Typing Toastmasters Speech Introduction
A well constructed speech introduction gets the audience excited for the topic and speaker. Poor introductions inspire the audience to look at the agenda to see who’s coming up…later.

Demand the attention from your audience by producing an introduction that keeps the audience in suspense and whets their appetite to focus on your speech. Here are five steps to do that.

  1. Put yourself in the place of the Toastmaster – The Toastmaster of the Day (the MC or Master of Ceremonies) may not get the opportunity to read your introduction…until your introduction time occurs. Plan your introduction around this very likely possibility. Use 20 point font and have two line spaces after each full sentence.

  2. Start off with “Our next speaker” – Most Toastmasters clubs do not announce order of speaker until the agenda is distributed at the beginning of the meeting. If you have three speakers, like we do at the George Sutton club, you have a good chance of being in the second or third slot than in the first. So, start your intro assuming you will be the second or third speaker by using “Our next speaker…” Once you see the agenda at the meeting, manually change your introduction to “Our FIRST speaker…” if you wind up being in the first slot.

  3. Stake your claim – Your audience wants to know your premise immediately. Provide it in your first sentence. For example, “Our first speaker believes there’s a benefit to having constant rain in Denver until June…”

  4. Add a twist – Continuing with the example above, “Our next speaker believes there’s a benefit to having constant rain in Denver until June that not even the meteorologists will tell you about.”

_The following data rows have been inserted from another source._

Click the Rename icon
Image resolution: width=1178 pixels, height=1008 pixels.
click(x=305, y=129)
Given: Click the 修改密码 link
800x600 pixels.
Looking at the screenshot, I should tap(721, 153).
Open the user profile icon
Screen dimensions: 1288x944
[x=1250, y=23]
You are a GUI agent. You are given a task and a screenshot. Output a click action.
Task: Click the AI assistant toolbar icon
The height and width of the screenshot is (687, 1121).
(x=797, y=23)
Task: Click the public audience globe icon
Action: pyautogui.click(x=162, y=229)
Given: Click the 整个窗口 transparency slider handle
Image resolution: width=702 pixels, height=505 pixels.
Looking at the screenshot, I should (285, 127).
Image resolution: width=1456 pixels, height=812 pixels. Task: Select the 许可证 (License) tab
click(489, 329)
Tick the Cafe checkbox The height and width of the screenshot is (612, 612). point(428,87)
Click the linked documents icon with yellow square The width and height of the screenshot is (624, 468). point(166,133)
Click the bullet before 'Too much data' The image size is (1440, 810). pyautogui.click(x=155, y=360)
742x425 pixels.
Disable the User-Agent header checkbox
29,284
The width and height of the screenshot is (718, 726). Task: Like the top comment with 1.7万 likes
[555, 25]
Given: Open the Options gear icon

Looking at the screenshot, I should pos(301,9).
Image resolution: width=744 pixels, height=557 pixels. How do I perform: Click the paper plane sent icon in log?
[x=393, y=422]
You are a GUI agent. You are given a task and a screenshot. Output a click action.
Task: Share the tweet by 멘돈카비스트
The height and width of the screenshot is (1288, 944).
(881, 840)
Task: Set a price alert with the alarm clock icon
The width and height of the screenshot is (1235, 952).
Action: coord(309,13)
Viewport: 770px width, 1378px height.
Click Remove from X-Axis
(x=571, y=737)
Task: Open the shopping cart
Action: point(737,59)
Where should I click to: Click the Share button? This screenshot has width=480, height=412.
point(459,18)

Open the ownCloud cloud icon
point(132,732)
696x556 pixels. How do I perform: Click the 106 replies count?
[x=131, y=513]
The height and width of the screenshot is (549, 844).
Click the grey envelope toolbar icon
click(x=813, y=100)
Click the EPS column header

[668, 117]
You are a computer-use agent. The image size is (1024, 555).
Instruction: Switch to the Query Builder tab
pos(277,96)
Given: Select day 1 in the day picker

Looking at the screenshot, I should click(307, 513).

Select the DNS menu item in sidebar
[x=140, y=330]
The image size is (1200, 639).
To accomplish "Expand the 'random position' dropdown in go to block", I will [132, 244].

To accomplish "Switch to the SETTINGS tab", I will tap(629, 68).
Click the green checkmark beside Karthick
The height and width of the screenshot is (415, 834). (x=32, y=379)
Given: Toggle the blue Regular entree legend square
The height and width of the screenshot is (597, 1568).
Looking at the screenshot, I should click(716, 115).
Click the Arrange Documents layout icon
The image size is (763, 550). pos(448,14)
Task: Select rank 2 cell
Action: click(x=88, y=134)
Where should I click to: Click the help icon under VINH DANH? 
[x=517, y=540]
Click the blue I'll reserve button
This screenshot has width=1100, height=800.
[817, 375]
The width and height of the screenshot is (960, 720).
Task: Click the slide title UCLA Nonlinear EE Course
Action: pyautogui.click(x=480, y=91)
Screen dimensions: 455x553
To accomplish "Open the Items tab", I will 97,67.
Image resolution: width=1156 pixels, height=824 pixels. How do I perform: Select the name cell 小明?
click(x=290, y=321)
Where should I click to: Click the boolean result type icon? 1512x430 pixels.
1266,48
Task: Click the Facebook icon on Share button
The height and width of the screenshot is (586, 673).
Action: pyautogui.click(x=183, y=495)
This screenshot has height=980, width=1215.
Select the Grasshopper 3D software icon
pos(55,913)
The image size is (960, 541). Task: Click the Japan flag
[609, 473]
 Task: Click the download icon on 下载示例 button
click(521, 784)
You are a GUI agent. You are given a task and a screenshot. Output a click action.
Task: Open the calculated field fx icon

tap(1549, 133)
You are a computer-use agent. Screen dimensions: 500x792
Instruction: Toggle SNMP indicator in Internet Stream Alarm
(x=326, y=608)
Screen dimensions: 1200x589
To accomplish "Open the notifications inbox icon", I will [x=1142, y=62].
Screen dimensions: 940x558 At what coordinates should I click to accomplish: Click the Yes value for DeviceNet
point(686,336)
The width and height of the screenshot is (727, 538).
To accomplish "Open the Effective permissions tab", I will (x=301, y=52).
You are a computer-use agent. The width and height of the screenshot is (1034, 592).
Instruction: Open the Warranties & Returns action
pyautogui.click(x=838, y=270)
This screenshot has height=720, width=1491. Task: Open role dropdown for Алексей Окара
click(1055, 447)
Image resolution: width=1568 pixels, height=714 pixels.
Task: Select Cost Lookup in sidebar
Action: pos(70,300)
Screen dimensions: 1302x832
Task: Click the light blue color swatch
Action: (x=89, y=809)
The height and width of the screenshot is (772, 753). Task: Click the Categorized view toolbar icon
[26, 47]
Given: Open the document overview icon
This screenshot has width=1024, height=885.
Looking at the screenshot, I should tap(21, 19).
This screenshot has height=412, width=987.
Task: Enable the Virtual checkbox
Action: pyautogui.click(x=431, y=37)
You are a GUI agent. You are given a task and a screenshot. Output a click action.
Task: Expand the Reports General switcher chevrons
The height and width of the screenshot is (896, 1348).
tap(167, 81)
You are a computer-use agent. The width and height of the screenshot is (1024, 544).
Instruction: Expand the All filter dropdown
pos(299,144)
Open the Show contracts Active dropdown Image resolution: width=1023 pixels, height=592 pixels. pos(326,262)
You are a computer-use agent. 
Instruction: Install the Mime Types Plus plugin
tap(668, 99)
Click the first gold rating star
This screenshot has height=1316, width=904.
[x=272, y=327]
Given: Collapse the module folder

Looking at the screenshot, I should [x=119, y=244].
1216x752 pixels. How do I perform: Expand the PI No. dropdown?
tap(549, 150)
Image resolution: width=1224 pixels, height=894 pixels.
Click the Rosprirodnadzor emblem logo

  5. Add humor – I’m going to say having humor is optional in an introduction, but sometimes, it can be very helpful to drive home a point and get people to really pay attention. Humor in an introduction has to be very quick though, because you’re relying on the delivery skill of the Toastmaster to read your humor. Long drawn-out stories with humor do not usually work, unless you have a very skilled MC at the helm. So, continuing with the example:
    “Our next speaker believes there’s a benefit to having constant rain in Denver until June that not even the meteriorologists will tell you about. No, sorry Marty, it doesn’t mean the ski season will be longer next year.”

  6. State your objective and time – Your audience needs to know what objective from the Toastmasters manual you are working through. That way, experienced members will know what to watch for. Stating the manual objective number, manual title and timing also helps visitors to understand that Toastmasters is a program, not just a place everyone gathers at to blabber-on at the front of the room without direction. Continuing with the example:
    “Using the objectives of speech #5 from the Competent Communicator manual, he will explore the use of vocal variety over the next 5-7 minutes to reveal the secret you’ve been wanting to know about this mysterious benefit of rain.
    Notice that I threw in another tantalizer that a “secret will be revealed.”

  7. Now state your speech title – Finally, you’ve built-up momentum with your premise that it’s time to unveil your speech title.
    “With his speech titled, You Won’t Need Boots to Cross This River,”….
    Speech titles are extremely important. Getting creative with them is fun, but be careful not to go too far into the creative zone for your speech title. It needs to make sense. If you’re new to writing speech titles, I’d suggest sticking with what works by starting with “How to….” or “3 Steps to…”
    Creativity and exciting titles will come later.

  8. End with the speaker’s name – The last step in the introduction process is not really to get your name out there finally. No speech is every about YOU. Your goal is to be welcomed by the audience…so that your audience has mentally opened their minds to receive your message.
    “Please help me welcome, [Your Name Here].”

  9. Print your introduction – The final step in the introduction preparation process is to type your introduction and email it to the Toastmaster…PLUS, print your introduction and put it in the front seat of your car. Why do I suggest you make a copy for yourself? Because the Toastmaster just might forget to check his or her email or print your introduction or bring the introduction to the meeting. Always make a copy for yourself and stick it into your car so that YOU don’t forget it too.

To sum all of this up, consider your introduction to be one of the most important parts of your speech. It can either set a positive and fun tone for the speech or a poorly-written one can set a negative and dull mood as well. Hold off on having your name announced until the end of the intro as suggested in another post about introductions. Build up excitement throughout the introduction. Let the members and guests know your objective. Then, open them up by asking for a warm welcome. Follow these steps and watch your audience receive your message in a whole new light.